A choice of curriculum, with student ID, course ID, teacher ID, asked to choose both Chinese and math students

Use [tempschool]go/****** object:  Table [dbo].[ SELECTC]    Script Date: 07/02/2015 11:04:55 ******/set ansi_nulls ongoset quoted_identifier ongocreate TABLE [dbo].[ SELECTC] ([ID] [int] IDENTITY (NULL,[SID) "[int] null,[cid] [int] null,[tid] [int] NULL, CONSTRAINT [PK_SELECTC] PRI MARY KEY CLUSTERED ([ID] ASC) with (Ignore_dup_key = OFF) on [PRIMARY]) on [PRIMARY]

Insert some simulation data, assuming that cid=1 and cid=2 are both Chinese and maths, then according to the language and mathematics, both the number 1th and the 5th students should be selected.

Don't look at the answer, write a SQL in your head, and then look down.

Got a lot of wrong answers at first, and the easiest answer.

--The wrong answer, none of the records.

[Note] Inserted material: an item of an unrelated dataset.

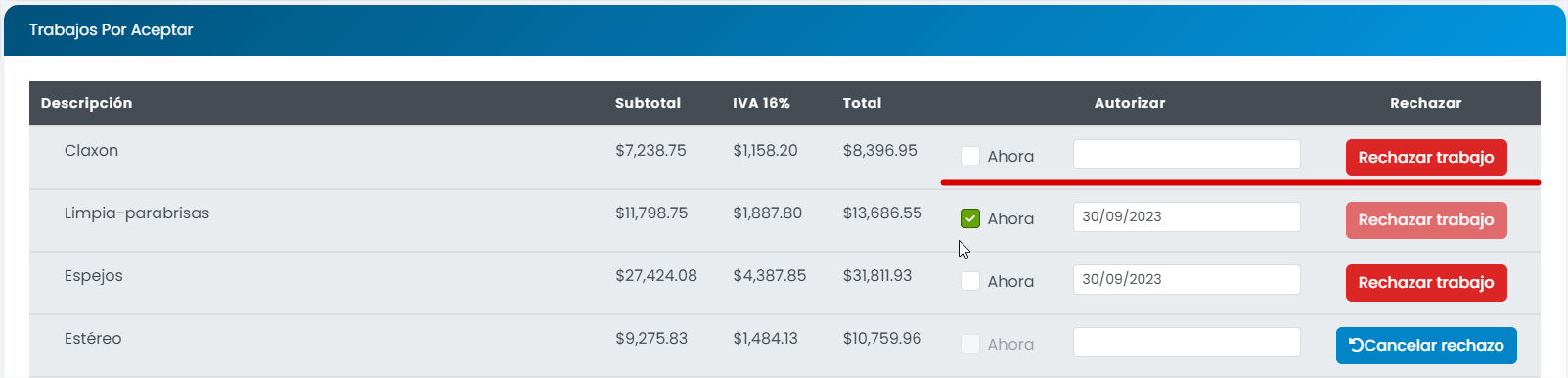Click the Espejos authorization date field
Viewport: 1568px width, 378px height.
(1187, 279)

SELECT * from SELECTC where cid=1 and cid=2--the wrong answer, a student of only one language will appear in the record select * from SELECTC where cid=1 or cid=2

  

So the right answer should be how to do it, at present I found 3 ways,

Method One:

Select A.sid from SELECTC as a left join SELECTC as B on b.sid = A.sidwhere a.cid =1 and B.cid =2

  

By the same time, the Cartesian product, the Infinite Association can elect the language mathematics English and so on.

Method Two:

                SELECT sid from                SELECTC                WHERE  (cid = 1) OR                        (cid = 2) The                GROUP by Sid has                (COUNT (*) >= 2)    

This is the second, first through the conditional or select all the language or mathematics, and then according to the SID summary, as long as the count of more than 2 is the same time selected language and mathematics, if you want to expand more is to modify the number of count and or conditions

Method Three:

SELECT distinct  sid from SELECTC where SID in (select SID from SELECTC WHERE cid = 1) and SID in (select SID from Selectc WHERE cid = 2)

The third method seems to be less efficient and needs to be queried in.

I don't know if we have any other written wording.